Application of models to carbon-exchange data:
(Publications: 56)
 
Over the last decade a new type of canopy data has become available that provides a tremendous opportunity to critically improve simulation models. The data derive from a technique known as eddy covariance that measures fine-timescale carbon and water fluxes between vegetation and the atmosphere. We have been working on eddy-covariance data from several sites: forests in Australia (Tumbarumba), France, Scotland, Sweden, USA, and savanna in Australia and South Africa. Belinda has applied the detailed model of forest carbon exchange (MAESTRA) to three coniferous European forests with contrasting net carbon exchange to pinpoint reasons for the differences among sites (56, 100). MAESTRA was tested against eddy-covariance data and found to successfully simulate carbon exchange by each forest. Simulations were then run to compare carbon balance among the 3 sites. The most important factor was the differences in respiration rates, particularly soil respiration rates, among sites. Climate was also a very important factor, with differences in incident light affecting gross primary production GPP and differences in temperature affecting both GPP and ecosystem respiration.
 
Modelling productivity of water- and nutrient-limited forests:
(Publications: 9, 10, 11, 13, 14, 15, 17, 22, 23, 28, 32, 58, 59, 67, 76, 77, 78, 79, 92)
 
Australia is the driest of all continents and also has the lowest primary productivity (excepting Antarctica). The overall aim of this ongoing research, in collaboration with Professors Mark Adams (University of Western Australia) and Derek Eamus (Univ. Technology, Sydney) is to explain mechanisms linking these observations. The objectives of this research are: (a) to establish relationships between site water status and net primary productivity (NPP) in four woody ecosystems; (b) to establish mechanisms by which site water status influences NPP; (c) to determine the relative importance of these mechanisms; and (d) to incorporate this understanding into the G'DAY ecosystem model. Mechanisms underlying the relationship between site water status and productivity include: (1) stomatal response to vapour-pressure deficit; (2) differences in leaf-scale attributes; (3) altered respiration rate; (4) hydraulic limitations and (5) differences in leaf area index. G'DAY has been applied to E. globulus plantations in south-western Australia in collaboration with CSIRO with contrasting mean annual rainfall, water-holding capacities and fertilities (Dave & Ross, 58).
 
 
CURRENT RESEARCH DIRECTIONS
 
Our current work on the above topics includes:
  • Applying models to gas exchange and hourly eddy-covariance data from an E. delegatensis stand at Tumbarumba NSW (Belinda & Dave).
  • Applying G'DAY to daily time-step eddy-covariance data for various forest and savanna sites.
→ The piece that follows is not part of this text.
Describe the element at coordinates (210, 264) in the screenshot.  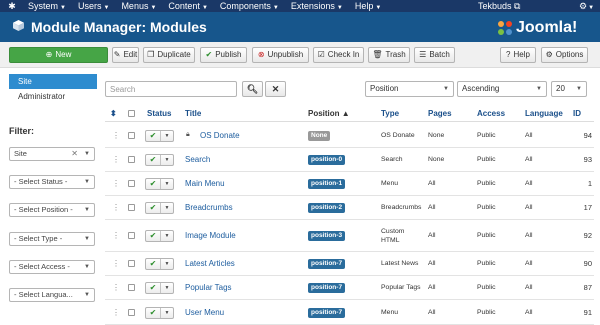
I see `module-title-link: Latest Articles` at that location.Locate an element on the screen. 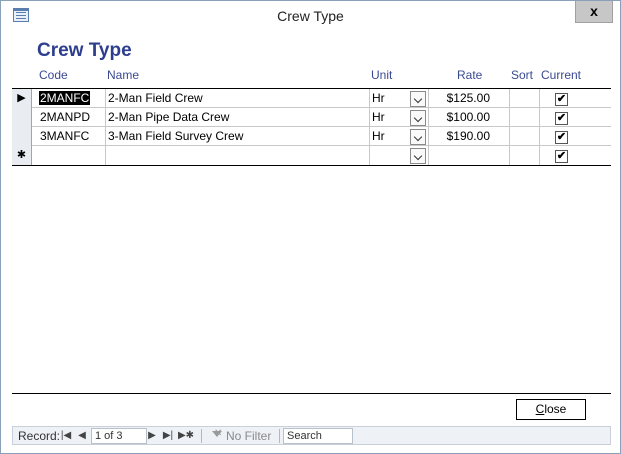  column-header-current: Current is located at coordinates (562, 75).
The savanna system is important in Australia because of its ecological sensitivity and vastness (occupying 25% of Australia's land area), and because massive vegetation change is taking place across much of the Australian savanna (Ross).
  • Participation in a new Swedish project where effects of enhanced N deposition and fertilisation on boreal pine forests are to be measured using eddy-covariance methodology (Ross, in collaboration with Sune Linder).
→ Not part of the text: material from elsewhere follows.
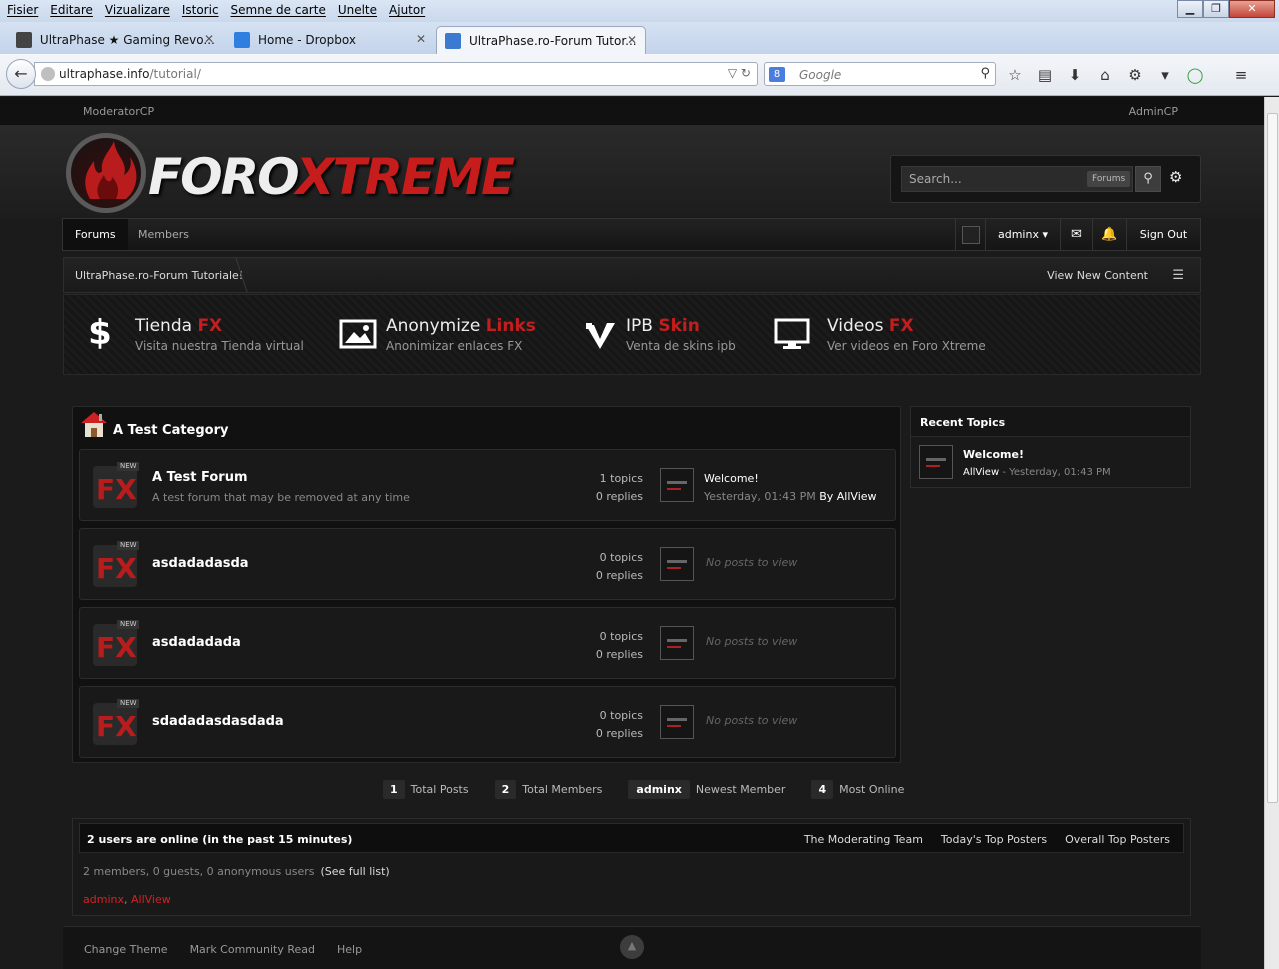 This screenshot has height=969, width=1279. What do you see at coordinates (111, 170) in the screenshot?
I see `flame-icon` at bounding box center [111, 170].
  • Modelling of growth of plantation eucalypts in north-eastern NSW (Ross & Dave, in collaboration with Dr Dane Thomas, State Forests of NSW). SF-NSW is embarking on a major expansion of its eucalypt plantation estate in N-E NSW with extensive new plantings on ex-agricultural land of marginal quality. This work aims to develop a system for selecting the best species to plant at specific sites (based on climate-site data), and for identifying best management practices for plantations.
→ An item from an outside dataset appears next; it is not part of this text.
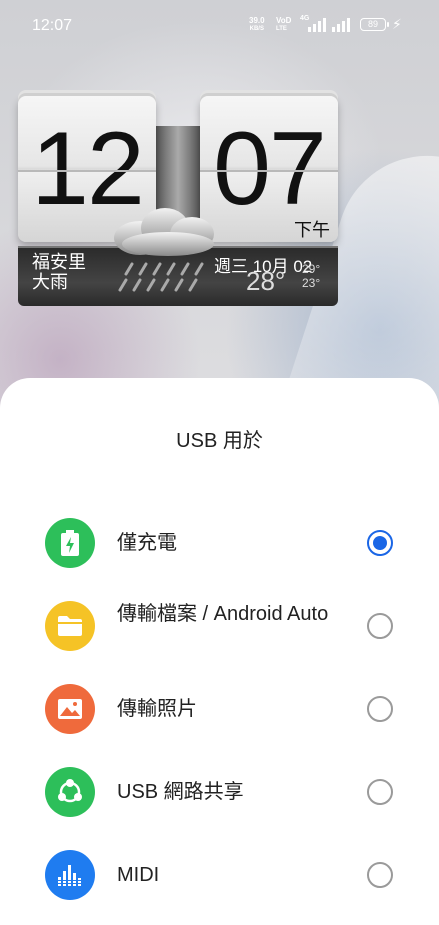  I want to click on volte-indicator: VoD LTE, so click(284, 24).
  • Applying models to uneven-aged native black-butt forest stands in N-E NSW (David Dore).
  • According to a recent global synthesis of NPP data, Australian forests have lower NPP than forests elsewhere in the world with the same rainfall. This raises the question of why Australian forests have relatively low water-use efficiency. Can the difference be explained from plant physiological mechanisms? Or, is it due to harsher weather conditions or infertility of Australian soils? If low fertility is the cause, then can that be explained from biogeochemistry, or fire frequency?